Bringing All Things Down to Wikipedia's Level
You’ve probably heard of several stories of people posting false information on Wikipedia. It seems to be the number one type of story I hear about Wikipedia. And these stories are used to explain why we shouldn’t be allowed to site Wikipedia or pay much attention to it as our primary source of knowledge.
The trouble with this thinking is that most people seem to pay less attention to the stories of poor academic writing, or news articles, or just about every other thing written in any language ever.
Wikipedia acknowledges that it has problems with accuracy. Most other groups have similar problems, but many won’t say so, for obvious reasons.
My main fear is that universities and organizations ban Wikipedia references as a way to feign truth where little exists. The stark reality, from my perspective, is that the vast majority of information all of us see is misrepresented, incomplete, false, and irrelevant.
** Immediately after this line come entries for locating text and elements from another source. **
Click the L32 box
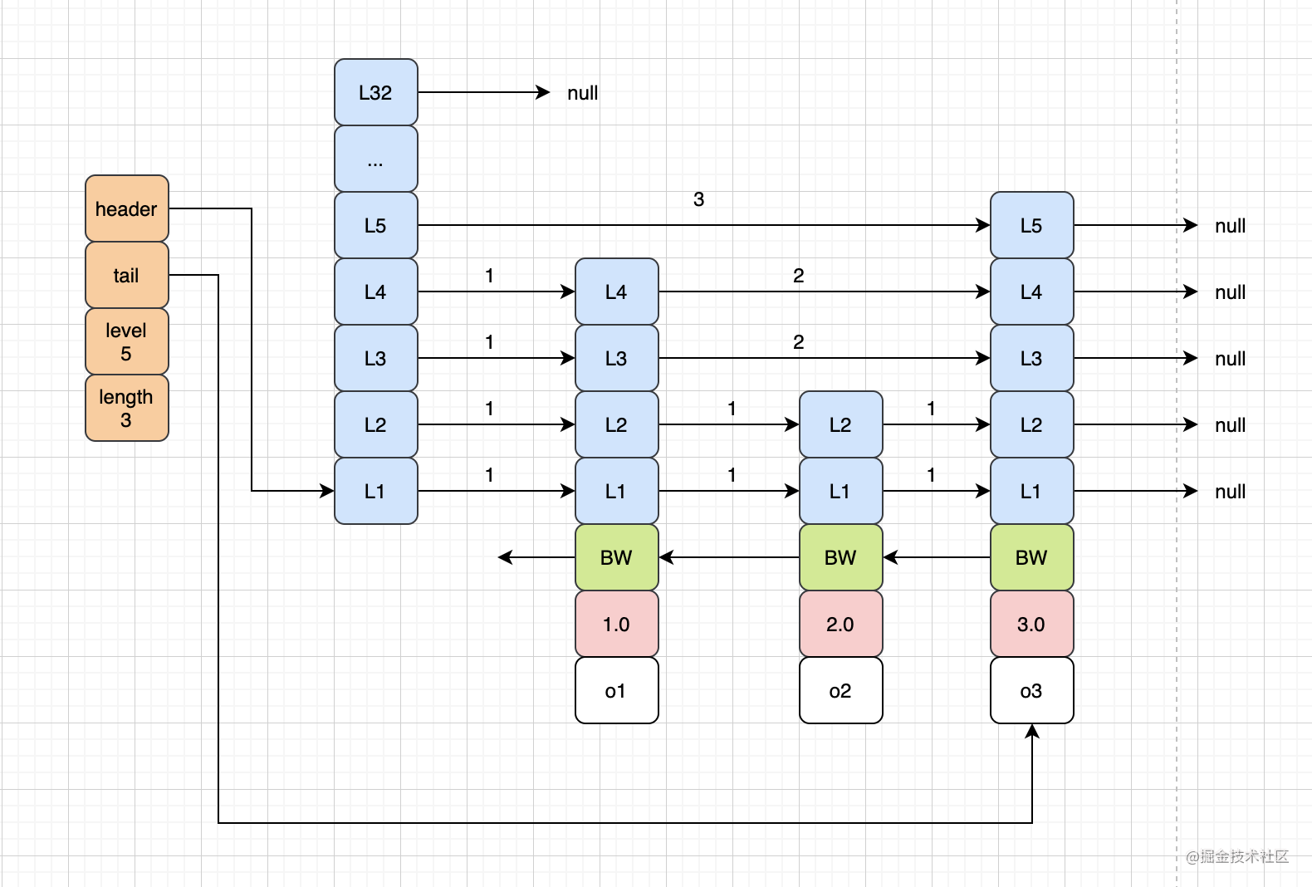pyautogui.click(x=375, y=92)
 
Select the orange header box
pyautogui.click(x=126, y=208)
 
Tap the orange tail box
pyautogui.click(x=126, y=275)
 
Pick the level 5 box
pyautogui.click(x=126, y=341)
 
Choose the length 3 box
pyautogui.click(x=126, y=408)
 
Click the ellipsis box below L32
pyautogui.click(x=375, y=159)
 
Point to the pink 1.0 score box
pyautogui.click(x=616, y=624)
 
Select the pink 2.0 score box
pyautogui.click(x=840, y=624)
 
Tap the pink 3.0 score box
pyautogui.click(x=1031, y=624)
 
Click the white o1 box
pyautogui.click(x=616, y=690)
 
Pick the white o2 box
pyautogui.click(x=840, y=690)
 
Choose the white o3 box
pyautogui.click(x=1031, y=690)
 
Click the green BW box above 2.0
pyautogui.click(x=840, y=557)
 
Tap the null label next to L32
pyautogui.click(x=582, y=93)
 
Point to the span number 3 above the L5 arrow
pyautogui.click(x=698, y=199)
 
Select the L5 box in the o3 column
pyautogui.click(x=1031, y=225)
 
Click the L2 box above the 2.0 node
pyautogui.click(x=840, y=424)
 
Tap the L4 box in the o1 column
pyautogui.click(x=616, y=292)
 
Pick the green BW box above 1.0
pyautogui.click(x=616, y=557)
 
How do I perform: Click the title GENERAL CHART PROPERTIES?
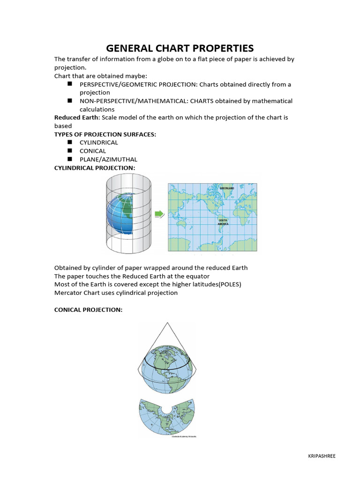pos(180,48)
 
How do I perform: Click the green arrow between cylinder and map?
pos(159,214)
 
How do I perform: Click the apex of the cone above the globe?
pos(166,323)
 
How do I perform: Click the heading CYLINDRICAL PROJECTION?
pos(95,167)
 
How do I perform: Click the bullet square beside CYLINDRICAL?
pos(69,142)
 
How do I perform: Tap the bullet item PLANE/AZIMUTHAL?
pos(102,159)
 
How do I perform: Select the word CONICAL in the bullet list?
pos(93,151)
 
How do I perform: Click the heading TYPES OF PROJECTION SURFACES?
pos(105,134)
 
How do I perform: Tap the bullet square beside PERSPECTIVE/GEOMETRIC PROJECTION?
pos(69,84)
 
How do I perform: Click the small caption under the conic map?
pos(180,436)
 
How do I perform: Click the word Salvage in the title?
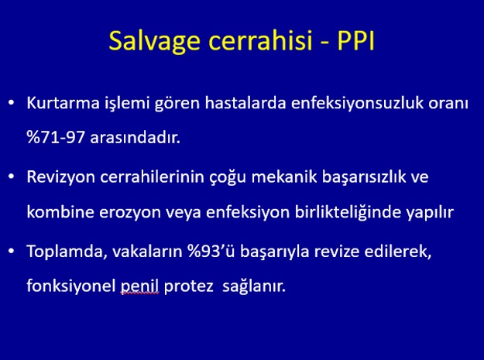[154, 42]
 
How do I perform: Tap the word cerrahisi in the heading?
[261, 40]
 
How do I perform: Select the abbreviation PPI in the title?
[355, 40]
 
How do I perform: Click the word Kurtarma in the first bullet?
[63, 103]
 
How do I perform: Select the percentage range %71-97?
[56, 137]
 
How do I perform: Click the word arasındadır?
[136, 137]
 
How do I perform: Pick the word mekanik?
[284, 177]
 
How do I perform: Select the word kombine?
[60, 212]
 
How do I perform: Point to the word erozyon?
[130, 213]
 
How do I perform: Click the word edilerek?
[398, 252]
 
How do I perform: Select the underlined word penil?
[139, 286]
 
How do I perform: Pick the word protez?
[189, 287]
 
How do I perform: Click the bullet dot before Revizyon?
[12, 177]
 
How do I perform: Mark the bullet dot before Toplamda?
[12, 251]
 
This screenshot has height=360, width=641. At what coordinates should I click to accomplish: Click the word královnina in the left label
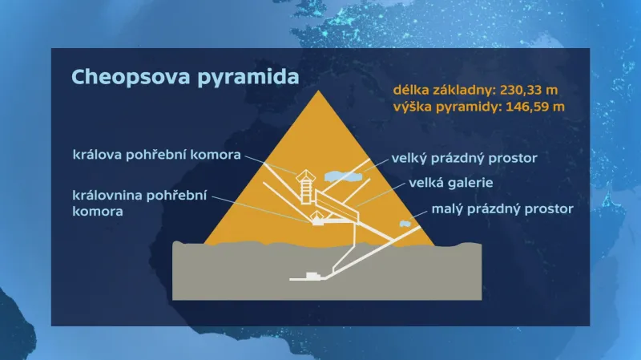(111, 196)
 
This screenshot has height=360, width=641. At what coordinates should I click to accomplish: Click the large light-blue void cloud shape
(343, 175)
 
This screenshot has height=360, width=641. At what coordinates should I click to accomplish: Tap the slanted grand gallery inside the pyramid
(337, 205)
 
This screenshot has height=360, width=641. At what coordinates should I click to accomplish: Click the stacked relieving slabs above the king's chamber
(305, 189)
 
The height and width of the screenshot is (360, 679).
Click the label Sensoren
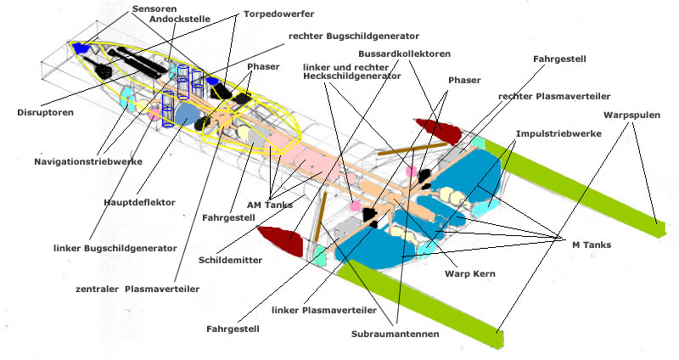tap(153, 8)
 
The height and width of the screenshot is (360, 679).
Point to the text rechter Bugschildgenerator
tap(353, 37)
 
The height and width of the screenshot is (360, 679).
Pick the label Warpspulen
tap(633, 114)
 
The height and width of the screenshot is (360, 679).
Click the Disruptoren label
tap(44, 111)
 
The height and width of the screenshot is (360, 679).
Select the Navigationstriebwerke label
tap(88, 161)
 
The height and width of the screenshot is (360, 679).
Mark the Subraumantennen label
tap(395, 335)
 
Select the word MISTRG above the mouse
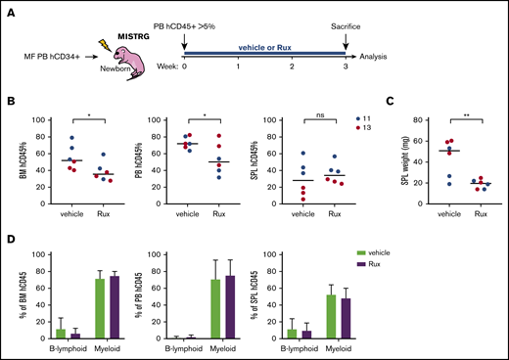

People, journalists, scientists, often tell stories instead of facts, and even the facts are carefully chosen (though not always intentionally). Bias is absolutely everywhere and so far Wikipedia seems to be the best item, to my knowledge, to try to counter it. It’s a tiny attempt in comparison to the size of the problem, but it seems unfortunate to pin it as the enemy.
I think that people like to use Wikipedia as a scapegoat and shove it under a bus. But the problem isn’t Wikipedia, the problem is the inherently biased nature of humanity and lack of care or infrastructure to address this.
So I agree that Wikipedia is uncertain. But it’s probably much better than what’s in my head currently about almost everything ever. I think we need to just admit that most of what we know is very flawed and accept that all communicated and known information is imperfect, because it is. Incredibly so.